Exercise inputs =
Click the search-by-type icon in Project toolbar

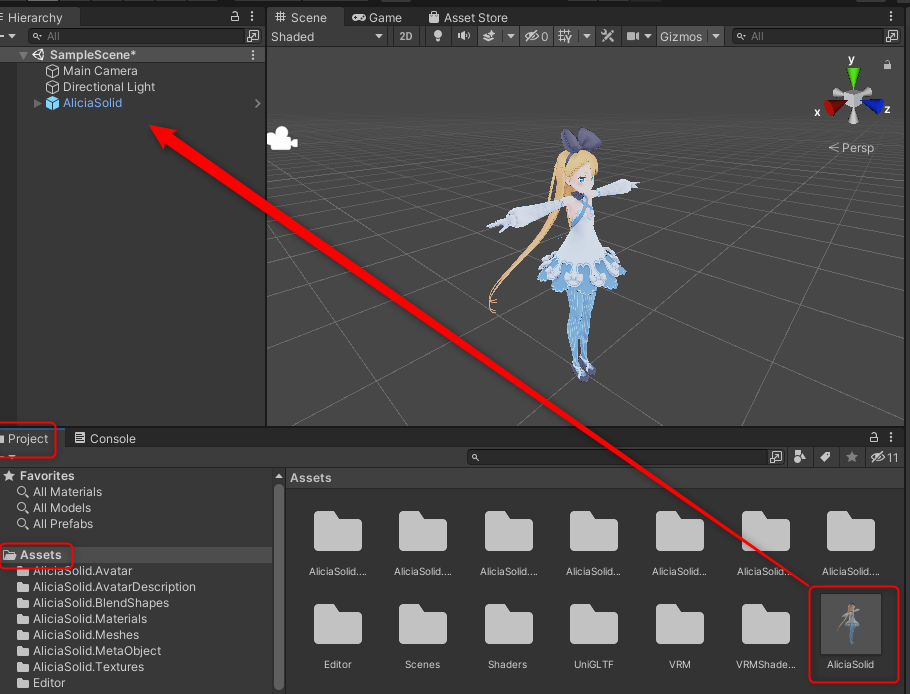click(x=798, y=457)
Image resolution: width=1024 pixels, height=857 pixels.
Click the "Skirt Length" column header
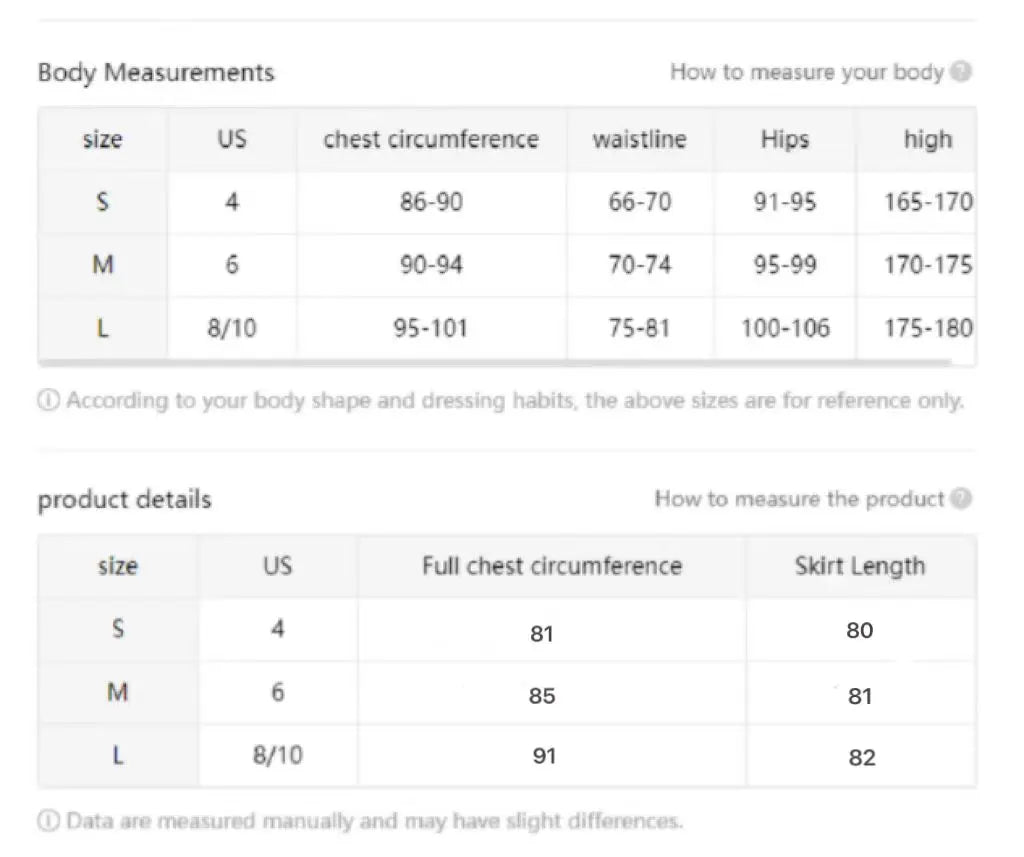point(860,566)
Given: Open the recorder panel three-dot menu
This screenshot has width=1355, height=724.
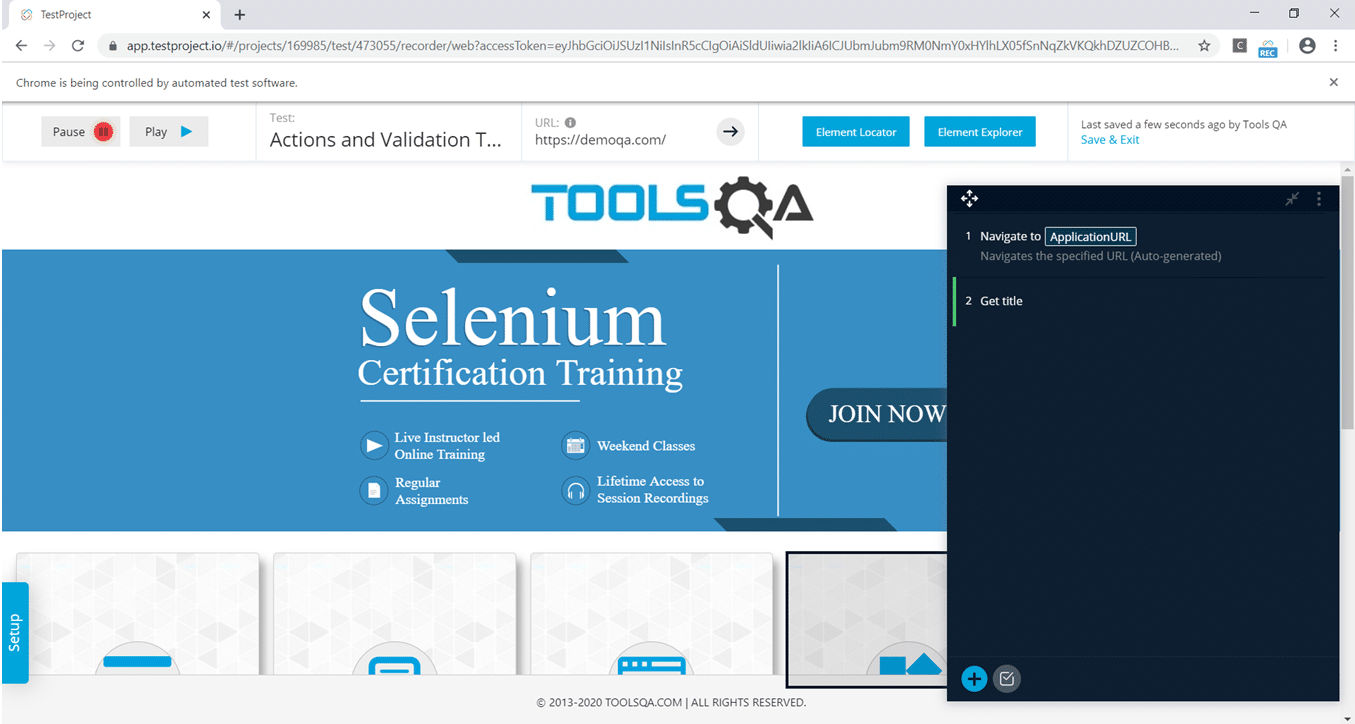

Task directions = Filter the data above down to lines with the word "width", and copy them.

Task answer =
Image resolution: width=1024 pixels, height=857 pixels.
This screenshot has width=1355, height=724.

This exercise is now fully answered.